Great Wall of Sandwich (Sandwich, New Hampshire): This is a long wall, low wall with a zinc statue of a mythical Greek character Niobe atop it. The oddity comes with the story. It was erected in the late 1870s by a man who grew up in Sandwich named Isaac Adams. When he was 19, nobody would give him bus fare to Boston, but he moved to the city anyway, invented the steam-powered printing press, got filthy rich, moved back home, bought everybody’s homes and tore them down for his estate. The wall and statue were to remind his fellow Sandwich-people what jerks they were. The most accessible part parallels Little Pond Road. In 1941, the statue fell, smashed, and was lost. It wasn’t until this decade that the pieces were found (under a pile of manure in a horse barn), reassembled, and reinstalled to remind the Sandwich people what jerks they are.
Toynbee Tile (Manhattan, New York): Okay, that line from the first paragraph about not wanting to read 1,000 words?
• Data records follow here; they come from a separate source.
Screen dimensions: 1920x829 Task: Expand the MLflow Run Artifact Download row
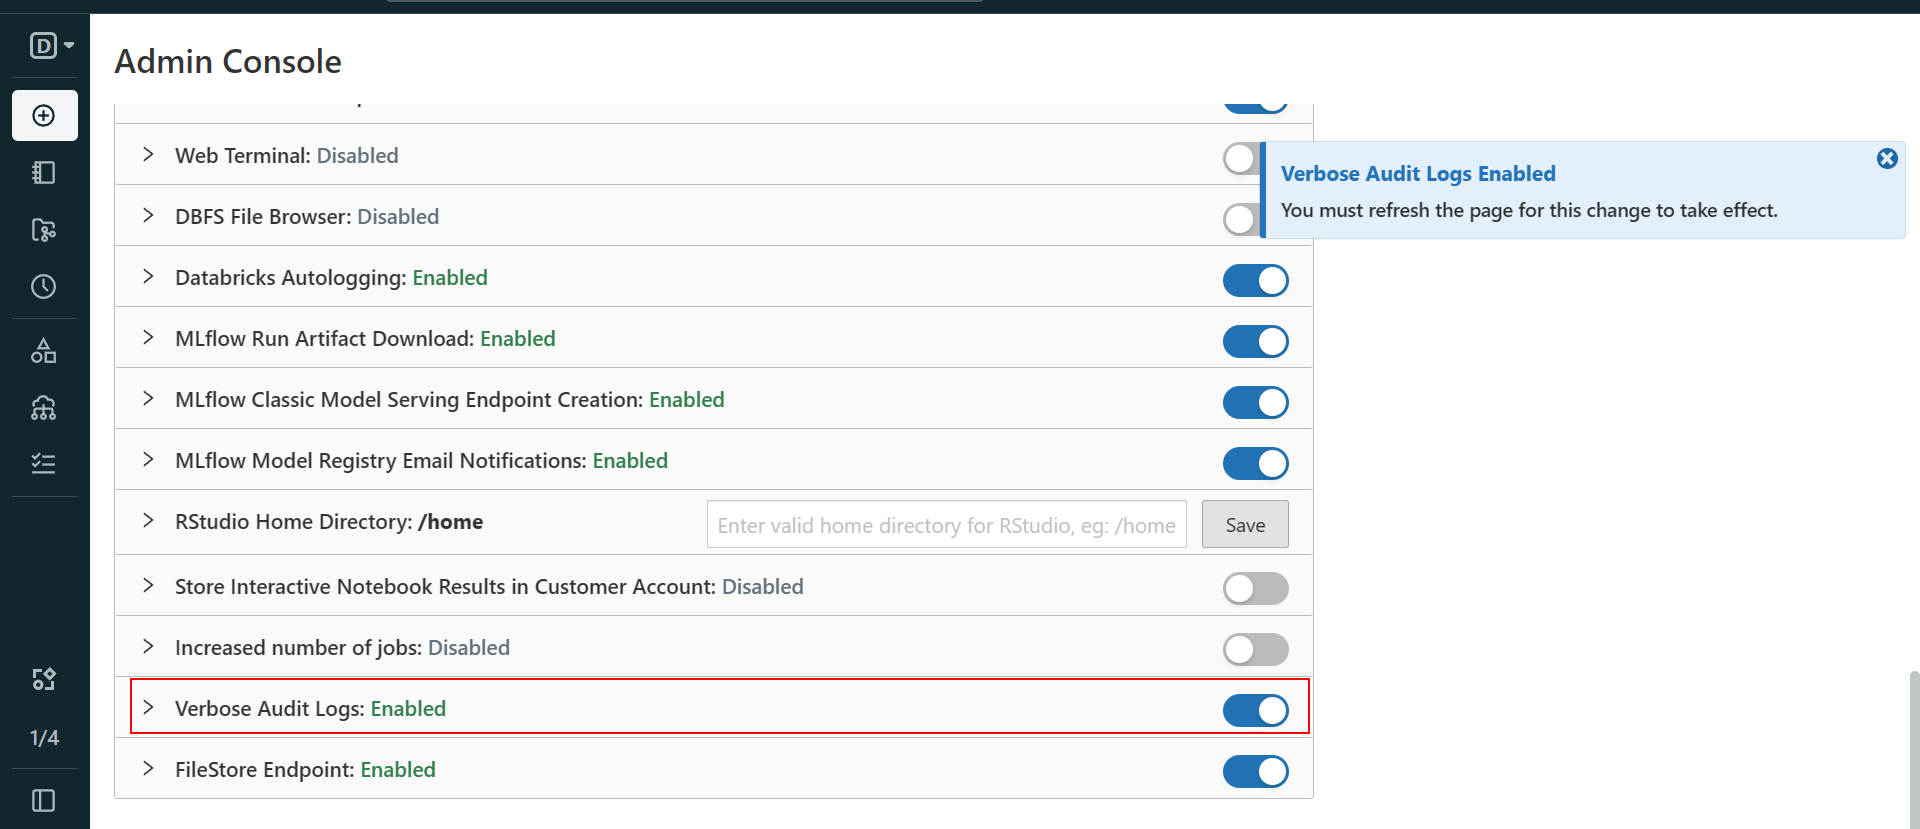pos(148,338)
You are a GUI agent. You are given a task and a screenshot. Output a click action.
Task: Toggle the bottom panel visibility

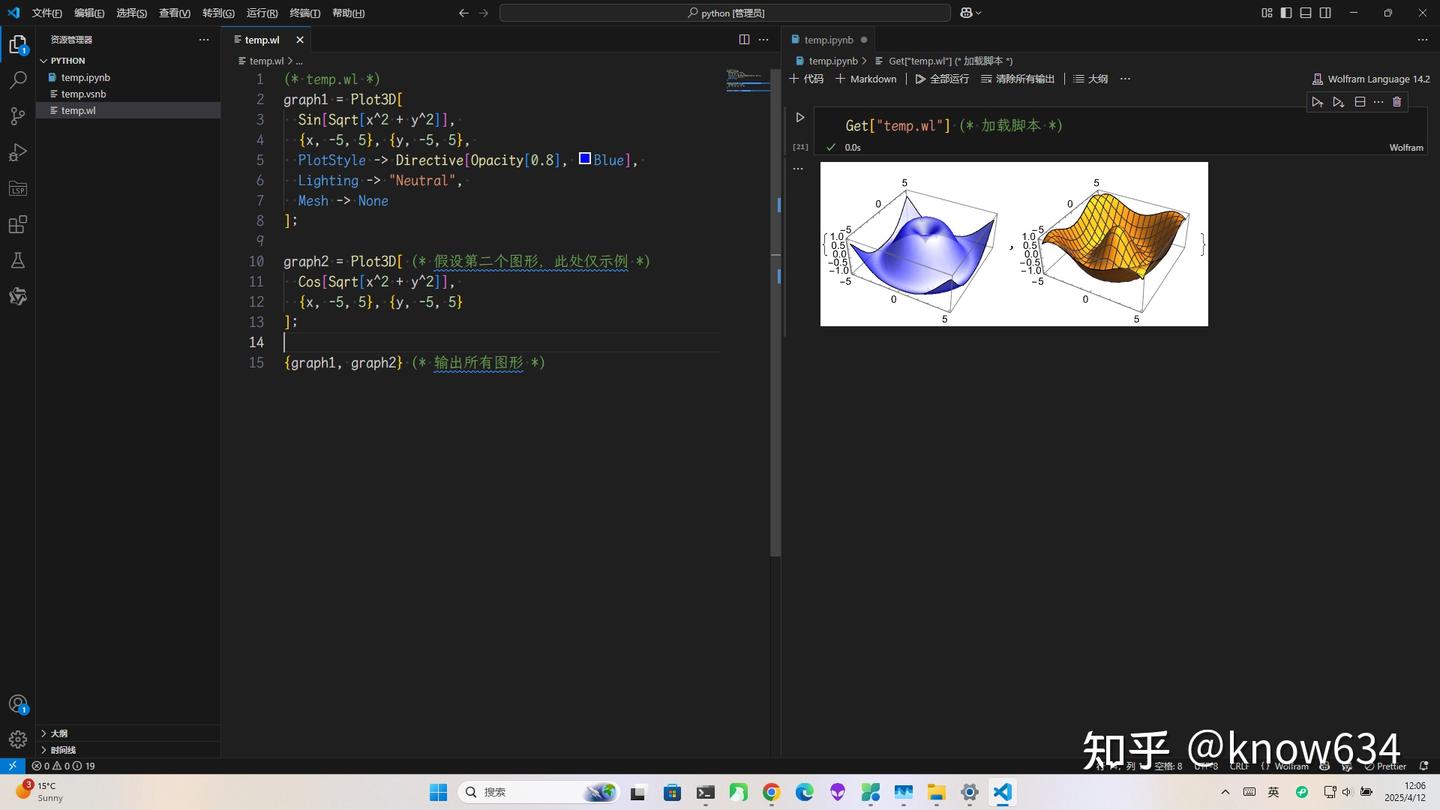pyautogui.click(x=1305, y=12)
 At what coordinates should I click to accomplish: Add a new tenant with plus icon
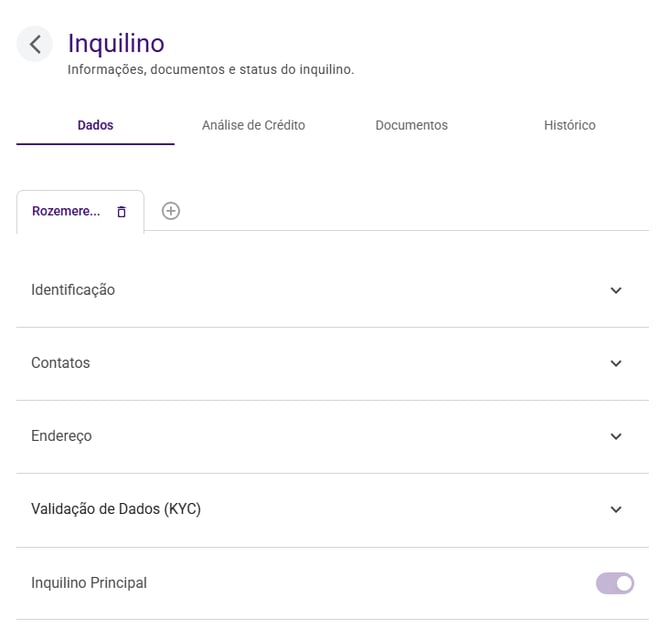coord(171,211)
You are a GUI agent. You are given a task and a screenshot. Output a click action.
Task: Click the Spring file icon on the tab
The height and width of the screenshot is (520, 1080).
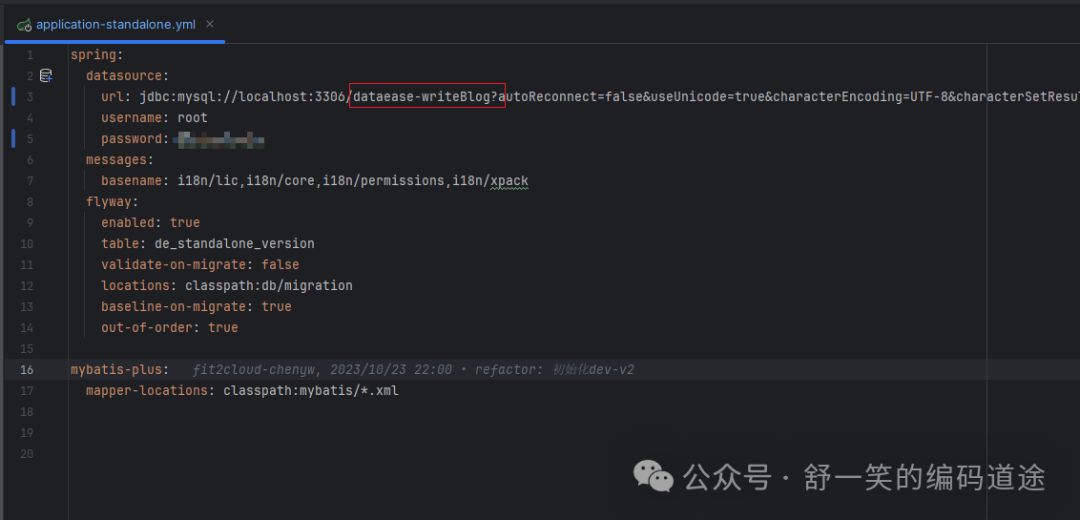[23, 24]
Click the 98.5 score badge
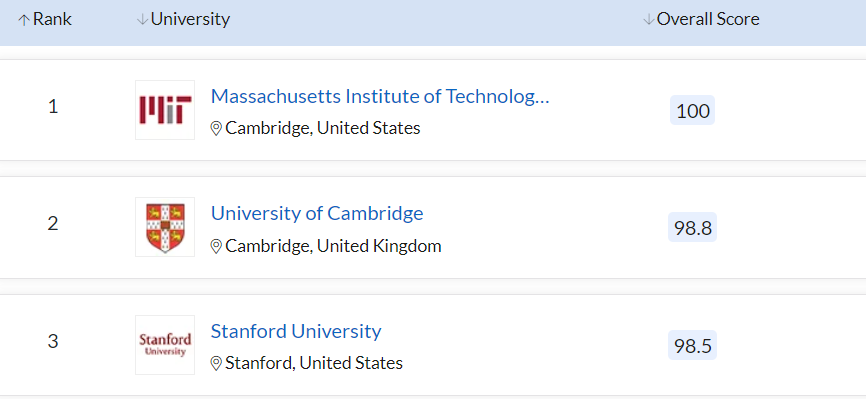The height and width of the screenshot is (399, 866). tap(693, 345)
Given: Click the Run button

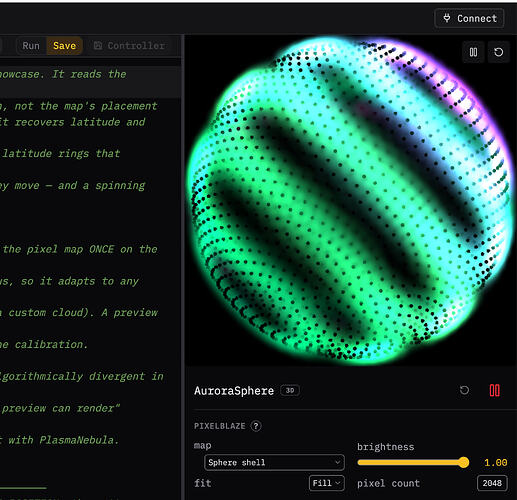Looking at the screenshot, I should point(31,46).
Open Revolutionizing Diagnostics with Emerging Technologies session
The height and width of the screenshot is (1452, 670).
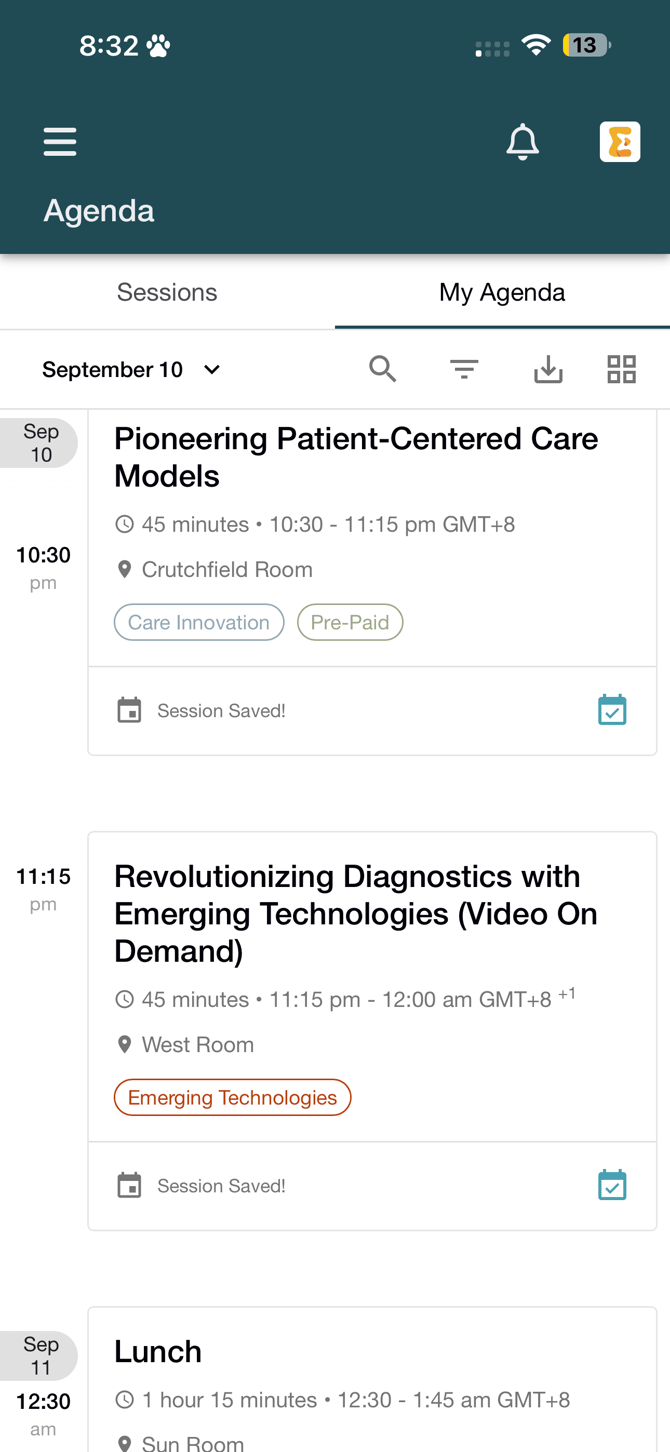click(x=356, y=913)
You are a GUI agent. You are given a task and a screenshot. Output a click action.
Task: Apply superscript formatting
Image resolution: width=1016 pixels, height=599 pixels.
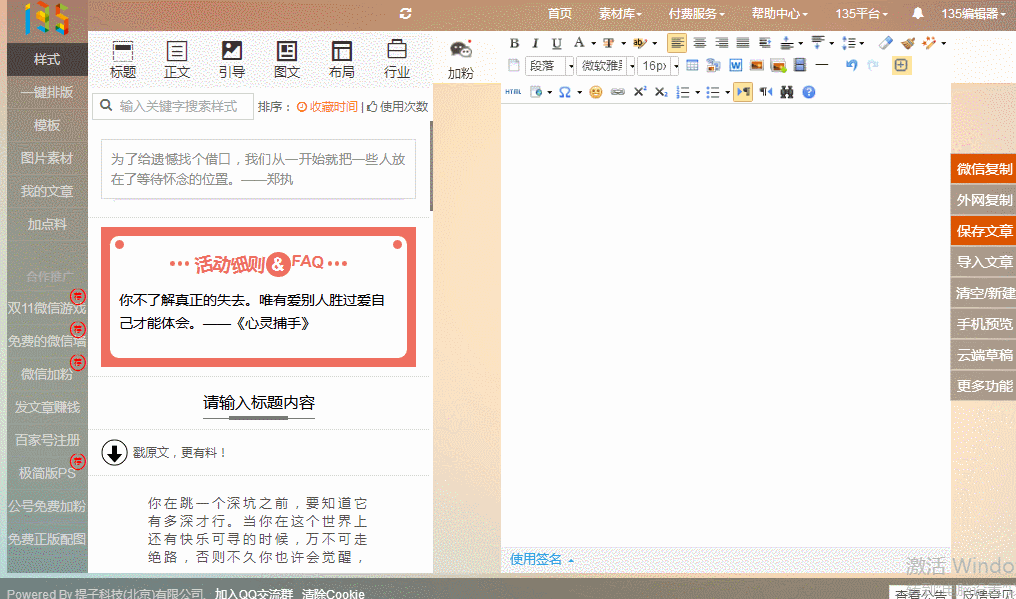(638, 90)
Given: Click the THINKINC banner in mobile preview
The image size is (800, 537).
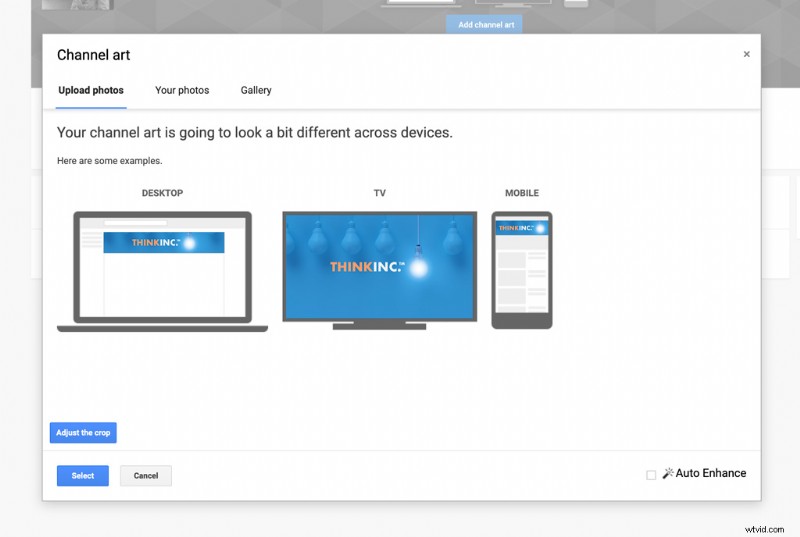Looking at the screenshot, I should pyautogui.click(x=522, y=228).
It doesn’t apply to Toynbee Tiles. However, I kind of don’t want to tackle this 30-year-old mystery about strange tiles pressed into the asphalt of various cities that madly outline a vague conspiracy theory involving Jupiter and Ray Bradbury and
2001: A Space Oddity. It's too overwhelming. Besides,
this documentary here is pretty much the last word on them. I also feel like I need to have found at least three in my life, and I’ve only found two, and didn’t take a photo of the first one. I caught the below one in New York when I was in town for the
2015 Edgar Awards. I don’t even remember what road it was. I just remember standing in the middle of a busy crosswalk like a madman trying feverishly to take in-focus pictures of it without anybody’s feet crossing the frame and before the traffic light changed.